Under this line are the records; write out word for word the part that begins at the line containing "Given: Open the help chat bubble icon" and ends at the line containing "Click the MA1 indicator chart icon", and no more.

[MATERIAL FOR THE TASK]

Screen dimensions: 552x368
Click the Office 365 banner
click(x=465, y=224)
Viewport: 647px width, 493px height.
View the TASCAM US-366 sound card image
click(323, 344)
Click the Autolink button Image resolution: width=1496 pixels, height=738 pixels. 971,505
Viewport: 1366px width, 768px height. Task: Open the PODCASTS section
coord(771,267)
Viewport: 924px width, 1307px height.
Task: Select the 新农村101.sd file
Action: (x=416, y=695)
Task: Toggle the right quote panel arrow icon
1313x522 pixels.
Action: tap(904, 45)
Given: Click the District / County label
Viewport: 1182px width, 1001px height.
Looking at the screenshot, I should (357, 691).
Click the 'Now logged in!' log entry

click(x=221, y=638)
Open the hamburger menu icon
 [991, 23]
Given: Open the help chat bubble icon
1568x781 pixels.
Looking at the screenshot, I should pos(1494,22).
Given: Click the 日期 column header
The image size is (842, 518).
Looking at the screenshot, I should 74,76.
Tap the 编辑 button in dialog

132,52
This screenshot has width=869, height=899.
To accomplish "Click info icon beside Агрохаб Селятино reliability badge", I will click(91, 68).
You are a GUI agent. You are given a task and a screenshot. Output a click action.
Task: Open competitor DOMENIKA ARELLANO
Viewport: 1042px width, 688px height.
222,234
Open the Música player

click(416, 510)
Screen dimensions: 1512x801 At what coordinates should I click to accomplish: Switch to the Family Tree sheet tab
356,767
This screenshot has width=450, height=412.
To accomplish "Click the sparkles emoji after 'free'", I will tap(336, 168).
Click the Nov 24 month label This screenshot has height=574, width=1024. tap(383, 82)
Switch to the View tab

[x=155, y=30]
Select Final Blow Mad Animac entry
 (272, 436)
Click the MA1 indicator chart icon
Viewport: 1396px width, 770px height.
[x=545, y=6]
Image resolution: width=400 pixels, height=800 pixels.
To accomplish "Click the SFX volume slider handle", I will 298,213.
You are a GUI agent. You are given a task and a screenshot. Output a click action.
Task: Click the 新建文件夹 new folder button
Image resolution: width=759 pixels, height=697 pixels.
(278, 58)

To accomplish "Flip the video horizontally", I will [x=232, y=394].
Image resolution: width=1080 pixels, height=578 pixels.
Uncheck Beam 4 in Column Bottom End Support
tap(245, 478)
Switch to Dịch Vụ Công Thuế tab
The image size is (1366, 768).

[/MATERIAL FOR THE TASK]

REPLY:
Given: Open the help chat bubble icon
1568x781 pixels.
Looking at the screenshot, I should pos(1494,22).
Given: Click the 日期 column header
The image size is (842, 518).
Looking at the screenshot, I should 74,76.
Tap the 编辑 button in dialog

132,52
This screenshot has width=869, height=899.
To accomplish "Click info icon beside Агрохаб Селятино reliability badge", I will click(91, 68).
You are a GUI agent. You are given a task and a screenshot. Output a click action.
Task: Open competitor DOMENIKA ARELLANO
Viewport: 1042px width, 688px height.
222,234
Open the Música player

click(416, 510)
Screen dimensions: 1512x801 At what coordinates should I click to accomplish: Switch to the Family Tree sheet tab
356,767
This screenshot has width=450, height=412.
To accomplish "Click the sparkles emoji after 'free'", I will tap(336, 168).
Click the Nov 24 month label This screenshot has height=574, width=1024. tap(383, 82)
Switch to the View tab

[x=155, y=30]
Select Final Blow Mad Animac entry
 (272, 436)
Click the MA1 indicator chart icon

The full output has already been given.